Each moon we've looked at closely (Iapetus, Rhea, Enceladus, et. al.) has shown features common to Jovian icy moons, plus some unique features of their own. That's to be expected, they're all unique worlds.

But we see a pattern of global stress fracturing on *every single one* of the icy moons that we've looked at thus far. Stress fracturing that seems non-common to the ways in which we understand fracturing on icy moons.

I'm struck by the images of Enceladus that have just come in -- that world looks like its surfacing is older but very similar to that of Europa. But there are cracks, both straight and arcuate, that do not correlate with the surface formation patterns. They seem to be stress fractures caused by a different process than the actual surfacing processes.

You see similar cracks and, well, distortion features on the other icy moons, including a hemisphere-girdling ridge that makes Iapetus look like a clay ball that someone tried to twist into two halves.

These distortion features could have different causes in each case, I suppose. But they look suspiciously like gravitationally-induced distortions to my (admittedly untrained) eye.

And, of course, you do have to evaluate the condition of the surfaces of the icy moons in the context of the presence of the rings themselves -- possibly evidence of entire worlds that were broken into particles no bigger than grains of sand. Possibly caused by impact processes, or perhaps gravitational processes. Or both.

You could explain all of this by unique gravitational resonances in the Saturn system, I suppose... though it seems odd to me that you don't see this kind of commonality of gravitationally-induced distortion features on Jupiter's icy moons. But when I look at the distortion features stratigraphically, it *really* seems to me that they overly *all* of the surfaces, from the oldest to the youngest, that we see on the icy moons.

So, we *seem* to have a stratigraphic process in which the Saturnian icy moons developed surfaces in ways similar to those we've seen in the Jovian moons. And then we see each of these moons displaying gravitational distortion features overlying surfaces of nearly all ages.

This would speak to some type of catastrophe (gravitational or otherwise) occurring within the Saturn system after its icy moons had developed their surfaces to pretty much what we see today.

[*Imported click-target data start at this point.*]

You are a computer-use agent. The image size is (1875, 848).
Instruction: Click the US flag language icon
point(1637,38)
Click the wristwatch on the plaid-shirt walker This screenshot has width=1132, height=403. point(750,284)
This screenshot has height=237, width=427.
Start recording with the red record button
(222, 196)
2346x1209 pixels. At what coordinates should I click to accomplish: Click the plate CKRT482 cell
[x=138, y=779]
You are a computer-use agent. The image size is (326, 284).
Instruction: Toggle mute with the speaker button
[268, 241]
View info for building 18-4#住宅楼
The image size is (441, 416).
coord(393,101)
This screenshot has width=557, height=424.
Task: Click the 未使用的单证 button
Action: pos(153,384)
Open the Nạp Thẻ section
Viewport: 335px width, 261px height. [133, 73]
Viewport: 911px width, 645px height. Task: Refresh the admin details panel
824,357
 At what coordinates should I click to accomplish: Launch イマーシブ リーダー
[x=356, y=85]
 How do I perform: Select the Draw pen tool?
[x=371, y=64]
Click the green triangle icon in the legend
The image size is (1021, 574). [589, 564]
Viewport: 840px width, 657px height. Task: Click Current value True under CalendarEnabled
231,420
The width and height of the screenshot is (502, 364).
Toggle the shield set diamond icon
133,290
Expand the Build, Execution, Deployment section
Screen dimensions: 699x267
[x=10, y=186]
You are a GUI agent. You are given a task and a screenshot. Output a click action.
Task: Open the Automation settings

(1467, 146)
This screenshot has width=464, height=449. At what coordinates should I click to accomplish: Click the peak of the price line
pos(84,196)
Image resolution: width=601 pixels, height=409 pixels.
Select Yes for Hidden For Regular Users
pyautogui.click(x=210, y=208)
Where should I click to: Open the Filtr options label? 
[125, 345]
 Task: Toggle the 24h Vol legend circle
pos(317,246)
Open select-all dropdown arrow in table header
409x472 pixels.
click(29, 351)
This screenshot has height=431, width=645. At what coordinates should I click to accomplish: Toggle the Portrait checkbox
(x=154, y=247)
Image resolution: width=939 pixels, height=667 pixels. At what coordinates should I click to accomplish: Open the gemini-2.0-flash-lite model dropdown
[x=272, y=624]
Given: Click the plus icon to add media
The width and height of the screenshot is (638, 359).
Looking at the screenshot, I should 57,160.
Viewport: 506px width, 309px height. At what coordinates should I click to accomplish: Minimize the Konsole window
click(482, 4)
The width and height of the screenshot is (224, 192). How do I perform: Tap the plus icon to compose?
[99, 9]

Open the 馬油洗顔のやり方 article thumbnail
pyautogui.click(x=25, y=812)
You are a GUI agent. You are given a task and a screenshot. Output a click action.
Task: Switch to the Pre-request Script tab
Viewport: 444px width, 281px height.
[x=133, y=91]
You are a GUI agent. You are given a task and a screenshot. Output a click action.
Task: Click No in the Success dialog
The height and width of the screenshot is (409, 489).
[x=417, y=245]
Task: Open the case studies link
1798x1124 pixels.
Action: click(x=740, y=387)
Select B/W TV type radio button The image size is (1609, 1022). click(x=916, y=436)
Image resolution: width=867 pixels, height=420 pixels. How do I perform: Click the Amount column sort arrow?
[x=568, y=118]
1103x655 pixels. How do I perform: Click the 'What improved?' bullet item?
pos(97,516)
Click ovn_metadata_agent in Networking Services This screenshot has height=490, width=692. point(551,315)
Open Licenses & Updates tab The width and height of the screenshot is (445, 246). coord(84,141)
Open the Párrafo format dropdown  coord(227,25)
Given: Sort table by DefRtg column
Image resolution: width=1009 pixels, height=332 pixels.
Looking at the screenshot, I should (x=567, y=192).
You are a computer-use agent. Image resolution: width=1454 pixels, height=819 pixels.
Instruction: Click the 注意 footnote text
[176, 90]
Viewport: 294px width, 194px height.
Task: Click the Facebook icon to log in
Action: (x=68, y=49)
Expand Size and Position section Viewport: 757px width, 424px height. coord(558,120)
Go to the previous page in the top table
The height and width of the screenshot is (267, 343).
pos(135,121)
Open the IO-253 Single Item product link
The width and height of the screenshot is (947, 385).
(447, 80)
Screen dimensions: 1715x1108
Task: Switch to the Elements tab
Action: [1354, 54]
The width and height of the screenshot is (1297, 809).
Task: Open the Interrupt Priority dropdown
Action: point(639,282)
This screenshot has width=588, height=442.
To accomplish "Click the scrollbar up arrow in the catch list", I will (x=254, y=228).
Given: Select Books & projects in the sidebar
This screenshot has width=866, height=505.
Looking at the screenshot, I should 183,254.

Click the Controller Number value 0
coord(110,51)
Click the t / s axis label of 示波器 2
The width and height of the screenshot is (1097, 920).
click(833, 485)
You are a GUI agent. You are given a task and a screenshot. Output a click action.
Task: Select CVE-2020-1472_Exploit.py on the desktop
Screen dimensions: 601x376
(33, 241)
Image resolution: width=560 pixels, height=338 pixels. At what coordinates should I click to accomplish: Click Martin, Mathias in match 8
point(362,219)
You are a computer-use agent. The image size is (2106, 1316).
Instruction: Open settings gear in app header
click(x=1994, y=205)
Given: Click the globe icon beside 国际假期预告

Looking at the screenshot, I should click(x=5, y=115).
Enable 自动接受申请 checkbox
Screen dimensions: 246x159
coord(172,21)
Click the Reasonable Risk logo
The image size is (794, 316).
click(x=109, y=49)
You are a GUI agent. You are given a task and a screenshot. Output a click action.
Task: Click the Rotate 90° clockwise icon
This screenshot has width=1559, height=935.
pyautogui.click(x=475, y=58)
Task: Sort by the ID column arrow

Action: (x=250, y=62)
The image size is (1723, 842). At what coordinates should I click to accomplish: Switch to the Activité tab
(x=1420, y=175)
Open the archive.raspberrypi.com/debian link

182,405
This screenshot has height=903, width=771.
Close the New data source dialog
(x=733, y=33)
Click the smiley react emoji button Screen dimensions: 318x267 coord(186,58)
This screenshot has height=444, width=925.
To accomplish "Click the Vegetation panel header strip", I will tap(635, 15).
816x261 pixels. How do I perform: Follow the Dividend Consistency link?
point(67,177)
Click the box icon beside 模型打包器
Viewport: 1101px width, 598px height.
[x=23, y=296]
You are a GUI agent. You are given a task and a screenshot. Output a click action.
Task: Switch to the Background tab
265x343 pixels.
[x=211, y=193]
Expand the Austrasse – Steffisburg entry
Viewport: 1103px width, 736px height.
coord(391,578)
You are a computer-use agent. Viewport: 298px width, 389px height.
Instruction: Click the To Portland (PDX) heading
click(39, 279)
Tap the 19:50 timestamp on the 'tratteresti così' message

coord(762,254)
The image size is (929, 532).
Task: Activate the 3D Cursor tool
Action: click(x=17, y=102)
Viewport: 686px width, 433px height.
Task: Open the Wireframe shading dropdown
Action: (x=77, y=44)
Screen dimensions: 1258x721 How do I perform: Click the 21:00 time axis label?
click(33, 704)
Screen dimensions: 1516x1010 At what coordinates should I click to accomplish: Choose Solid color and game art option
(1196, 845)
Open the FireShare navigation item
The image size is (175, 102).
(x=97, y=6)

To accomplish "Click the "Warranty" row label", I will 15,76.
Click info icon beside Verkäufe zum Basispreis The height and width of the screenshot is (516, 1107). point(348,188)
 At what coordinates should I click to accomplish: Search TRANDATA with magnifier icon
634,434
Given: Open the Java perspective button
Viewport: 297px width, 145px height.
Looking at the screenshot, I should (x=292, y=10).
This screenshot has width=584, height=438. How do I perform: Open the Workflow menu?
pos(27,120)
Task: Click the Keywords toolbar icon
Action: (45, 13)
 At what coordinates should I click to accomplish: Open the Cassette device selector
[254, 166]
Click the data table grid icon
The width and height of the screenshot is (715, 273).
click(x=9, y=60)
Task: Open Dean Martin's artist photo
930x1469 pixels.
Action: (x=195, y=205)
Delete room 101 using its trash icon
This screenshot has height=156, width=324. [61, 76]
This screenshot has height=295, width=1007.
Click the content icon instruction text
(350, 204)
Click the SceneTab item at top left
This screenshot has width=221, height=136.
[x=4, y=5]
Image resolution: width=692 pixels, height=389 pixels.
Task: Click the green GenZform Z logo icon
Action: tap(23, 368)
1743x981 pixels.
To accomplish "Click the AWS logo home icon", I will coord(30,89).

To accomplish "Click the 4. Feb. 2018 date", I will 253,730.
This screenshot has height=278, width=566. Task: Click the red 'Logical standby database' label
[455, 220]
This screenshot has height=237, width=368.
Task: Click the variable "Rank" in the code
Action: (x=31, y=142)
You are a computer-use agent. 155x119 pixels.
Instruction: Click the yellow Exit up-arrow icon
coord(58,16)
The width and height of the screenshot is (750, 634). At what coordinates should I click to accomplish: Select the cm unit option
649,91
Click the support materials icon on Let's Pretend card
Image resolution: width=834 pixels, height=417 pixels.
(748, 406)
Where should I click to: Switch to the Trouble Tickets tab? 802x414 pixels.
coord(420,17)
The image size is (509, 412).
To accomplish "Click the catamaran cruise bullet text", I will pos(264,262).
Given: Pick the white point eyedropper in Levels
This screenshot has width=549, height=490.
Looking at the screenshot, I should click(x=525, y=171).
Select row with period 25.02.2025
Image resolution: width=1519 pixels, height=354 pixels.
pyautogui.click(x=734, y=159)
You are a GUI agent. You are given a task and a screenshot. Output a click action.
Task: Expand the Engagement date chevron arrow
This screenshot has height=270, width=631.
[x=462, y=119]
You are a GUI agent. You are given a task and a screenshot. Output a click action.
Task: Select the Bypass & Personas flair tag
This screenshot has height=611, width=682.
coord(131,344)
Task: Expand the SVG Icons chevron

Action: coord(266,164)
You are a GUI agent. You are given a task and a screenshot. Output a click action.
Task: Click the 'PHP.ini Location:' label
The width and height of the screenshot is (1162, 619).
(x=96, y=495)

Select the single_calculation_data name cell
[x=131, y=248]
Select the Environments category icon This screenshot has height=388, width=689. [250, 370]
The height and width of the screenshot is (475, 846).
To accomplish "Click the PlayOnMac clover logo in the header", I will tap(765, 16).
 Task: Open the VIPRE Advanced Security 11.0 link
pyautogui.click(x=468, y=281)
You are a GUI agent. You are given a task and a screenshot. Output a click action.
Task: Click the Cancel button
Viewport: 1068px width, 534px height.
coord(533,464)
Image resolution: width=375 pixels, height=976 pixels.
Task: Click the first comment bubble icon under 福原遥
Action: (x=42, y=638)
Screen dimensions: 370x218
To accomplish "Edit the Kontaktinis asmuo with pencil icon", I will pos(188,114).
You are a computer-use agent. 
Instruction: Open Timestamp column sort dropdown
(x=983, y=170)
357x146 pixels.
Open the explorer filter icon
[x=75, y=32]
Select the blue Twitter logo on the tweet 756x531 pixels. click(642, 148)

So, I guess the question is -- what the heck happened at Saturn???

And when?

-the other Doug
babakm
My Guess is that some of the common features were created by chunks/slivers of the rings that were thrown off when comets/asteroids went through the system. That would explain the extremely straight lines that we've seen on a few of the pix. The large and common fault-like features and folding are harder to explain with that theory.